Der hat kein integriertes Modem, richtig? Sprich, du nutzt ein externes Modem für die PPPoE-Verbindung ins Internet. Dennoch verstehe ich den Aufbau nicht. Denn dann bräuchtest du dennoch ein Kabel bis zum Splitter (bzw. TAE), also eine Verbindung zw. Modem und NIC#1 im Server.

_Nein, ich kann nicht einfach alle Rechner an den einen Router hängen, da ich das ganze auf WLAN aus Platzmagel umgestellt habe.
Also Server---Internet muss WLAN sein.
Server---Gamer PC : Kabel_
Server ---Internet kann doch kein WLAN sein, wenn du den Server zum Einwählen ins WWW nutzt.
Server ---GamerPC kannst du übrigens auch mit einem Straight-Through-Kabel verbinden, da die Erkennung automatisch abläuft.
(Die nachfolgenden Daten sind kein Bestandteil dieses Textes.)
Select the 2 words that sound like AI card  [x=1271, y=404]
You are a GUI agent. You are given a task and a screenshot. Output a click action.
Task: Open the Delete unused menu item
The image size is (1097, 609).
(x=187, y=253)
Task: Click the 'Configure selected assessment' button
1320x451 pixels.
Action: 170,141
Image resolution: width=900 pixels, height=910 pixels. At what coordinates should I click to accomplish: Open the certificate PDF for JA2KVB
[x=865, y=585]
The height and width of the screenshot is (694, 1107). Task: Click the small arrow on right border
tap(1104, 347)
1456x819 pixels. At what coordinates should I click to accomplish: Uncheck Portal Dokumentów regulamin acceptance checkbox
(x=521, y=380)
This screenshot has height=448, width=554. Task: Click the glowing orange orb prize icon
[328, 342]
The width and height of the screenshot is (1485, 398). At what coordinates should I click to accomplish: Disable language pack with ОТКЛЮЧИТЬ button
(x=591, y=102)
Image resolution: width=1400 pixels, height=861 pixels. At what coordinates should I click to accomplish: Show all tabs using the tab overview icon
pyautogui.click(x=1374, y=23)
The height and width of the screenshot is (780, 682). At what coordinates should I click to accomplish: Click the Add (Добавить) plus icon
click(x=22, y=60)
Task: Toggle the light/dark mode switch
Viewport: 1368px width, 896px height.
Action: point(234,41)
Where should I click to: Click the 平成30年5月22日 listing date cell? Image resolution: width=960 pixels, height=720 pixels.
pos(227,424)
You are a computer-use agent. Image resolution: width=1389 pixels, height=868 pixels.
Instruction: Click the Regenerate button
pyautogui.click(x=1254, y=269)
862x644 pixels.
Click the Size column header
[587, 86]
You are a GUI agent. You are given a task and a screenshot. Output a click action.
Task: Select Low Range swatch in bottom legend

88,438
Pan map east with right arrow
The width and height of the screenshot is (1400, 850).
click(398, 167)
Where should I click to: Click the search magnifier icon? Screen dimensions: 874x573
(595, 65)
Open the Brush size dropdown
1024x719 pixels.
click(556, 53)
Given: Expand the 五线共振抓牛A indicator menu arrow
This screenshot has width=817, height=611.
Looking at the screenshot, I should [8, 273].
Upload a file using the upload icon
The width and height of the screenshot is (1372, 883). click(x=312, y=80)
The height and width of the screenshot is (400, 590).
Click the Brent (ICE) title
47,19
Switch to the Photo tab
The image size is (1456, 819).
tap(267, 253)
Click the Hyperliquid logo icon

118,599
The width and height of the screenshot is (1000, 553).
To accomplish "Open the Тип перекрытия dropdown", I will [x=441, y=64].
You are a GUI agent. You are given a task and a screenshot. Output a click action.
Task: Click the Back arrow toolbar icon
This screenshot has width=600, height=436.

Ein Cross-Kabel ist nicht unbedingt notwendig.

_Da Server und Client (das is der Gamer PC) fast nebeneinander stehen, brauchen die beiden kein WLAN zur Kommunikation. also Kabel rein und losgehts, so hatte ich mir das erhofft. xD
Der Server hat, wenn ich die Antenne mal richtig ausrichten würde, einen sehr guten Empfang, da sehr gute Antennen verbaut._
Dann hat dein "Gamer-PC" also ebenfalls 2 Netzwerkadapter?!

Alles in allem ein sehr wirrer Plan.


----------



## FatalMistake (12. Oktober 2008)

http://extreme.pcgameshardware.de/attachment.php?attachmentid=39447&stc=1&d=1223846185

grad gezeichnet^^ vlt. verstehst dus jetzt.
ach ja: das modem is ein alcatel speedtouch 510; internetanschluss: aonspeed (telekom Austria)
ne wieso soll der gamer auch 2 haben? der soll ja alles über den server bekommen. internet+dateien+drucker.
server und client(gamerpc) mit einem (!) LAN kabel verbinden, am  server internet vb, dateien drucker etc. freigeben....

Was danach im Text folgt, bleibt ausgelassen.